Just getting started trying to figure out what type of life insurance you need. It can be really confusing and many people in the insurance industry make it very complicated to understand. Should you buy a term policy? What is a term policy? How many years should it be level? What is Whole life and universal life and should I create a blend of permanent and term insurance? How much coverage should I have? How do I calculate this? What does the rating of the company mean and how do you analyze this? Does this term carrier have a good conversion option for me down the road?
These are all good questions and we try to really simplify it for our clients and bring it down to earth. The most important thing we emphasize is getting the right amount of protection. First and foremost as a beginner to life insurance, get a death benefit that suits your situation (we can walk you through a simple analysis). If all you can afford at this moment is term, than get that on the books, so you have the protection. You can always convert some or all of it to a permanent plan down the road. Term is like renting and permanent is like buying and building equity. You want to select a term that will provide protection for the period that you will need it. For example, you have a child that is 2 and want to have at least 1 million dollars of coverage until they graduate college. The child will finish up at about 22, so a twenty year level term would probably be the most appropriate. A permanent plan (whole life or universal life) can be very beneficial, but starts at a much higher premium than term. The permanent plan premium will remain level as the term premium will go up after the initial level period. Obviously, being a permanent plan it sets up to last for your entire life. Blending term and permanent can be a good idea to give you the best of both worlds and a price tag that you can afford at that point.
We work only with companies that have an A rating or better. As you select a company, make sure that the company has at least an A rating and is not facing a major downgrade. We provide our clients with up to date ratings as that can change quarter to quarter. Talk to a Paramount Consultant and we can walk you through the companies and also discuss which ones have a good option to convert to permanent plans.

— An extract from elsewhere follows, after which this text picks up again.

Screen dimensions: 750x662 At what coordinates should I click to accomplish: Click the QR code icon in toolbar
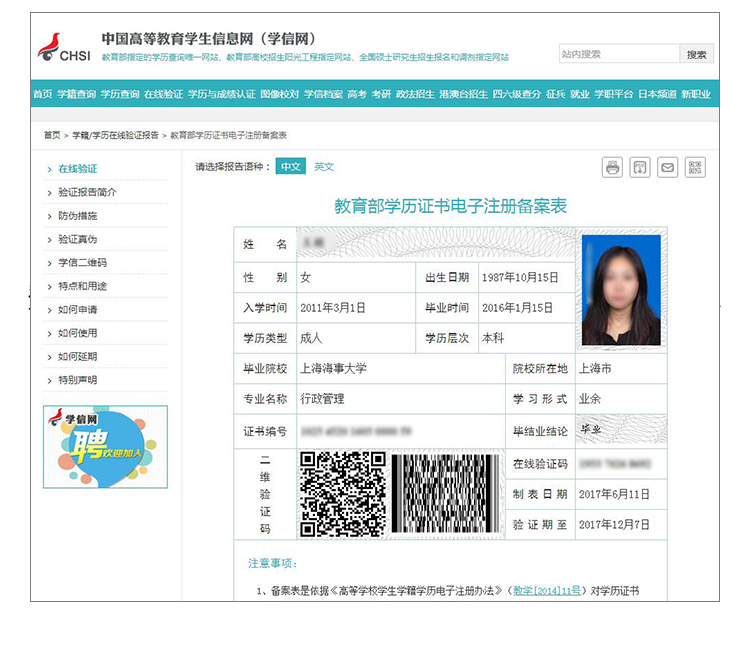[695, 167]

When you buy life insurance it is very important to check the financial strength rating for the company. It is often attractive to gravitate to the least expensive option for your life insurance. I completely understand that and that is an important component, especially if you are buying term life. The reason it is important to check the company’s rating is to make sure they will be able to pay a claim if it happened to arise. With that being said there are a lot of very good company’s that also offer very inexpensive term insurance. One good example is http://www.ING-usa.com which always has very competive rates and currently holds an A+ rating from AM Best for financial strength.

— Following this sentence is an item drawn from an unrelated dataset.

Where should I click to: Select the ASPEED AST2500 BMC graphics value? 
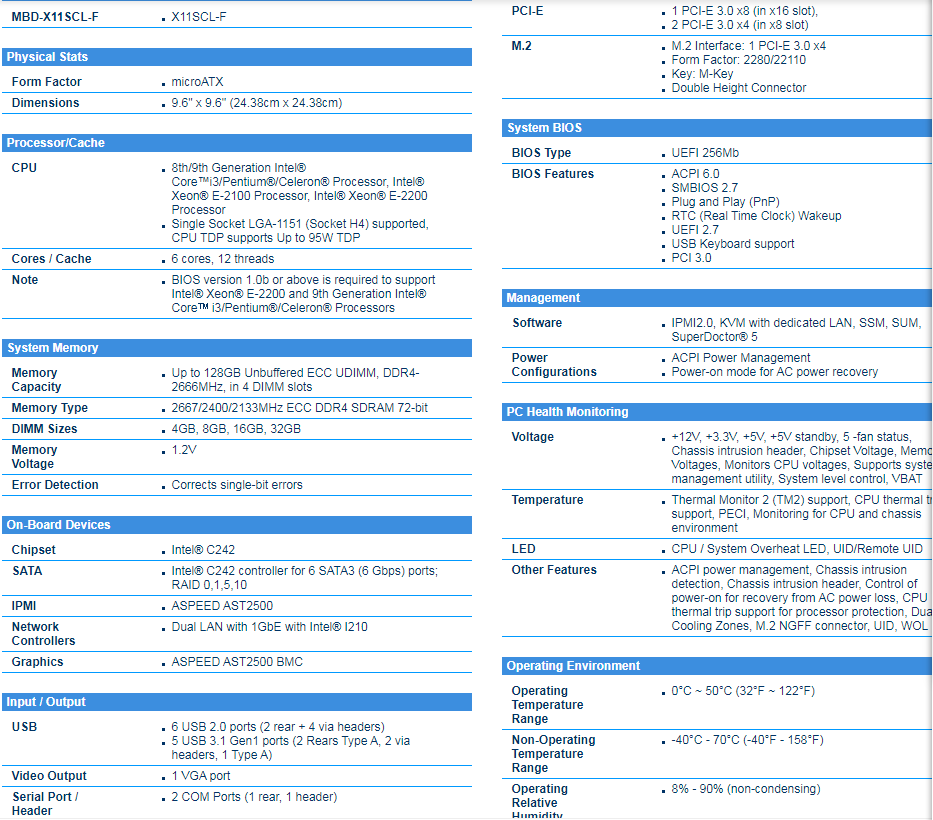(237, 662)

You should look for a minimum of an A rating when selecting a life insurance company. The rating services that matter are AM Best, Fitch’s, Moody’s, and Standard and Poor’s. AM best has ratings that range from A++ to an F based upon the company’s financial strength and ability to pay claims. Fitch’s assigns ratings from AAA to D, based on the company’s financial strength. Moody’s goes from Aaa to C based on a company’s financial security and Standard and Poor’s goes from AAA to CC. Ask your insurance consultant for financial ratings on the company’s that you are looking at to secure your family’s future. A lot of company’s have recently seen a downgrade in their rating, based on the fact that they were heavily invested in sub-prime, etc. Make sure you get the most recent rating and consider quality while you consider the price tag.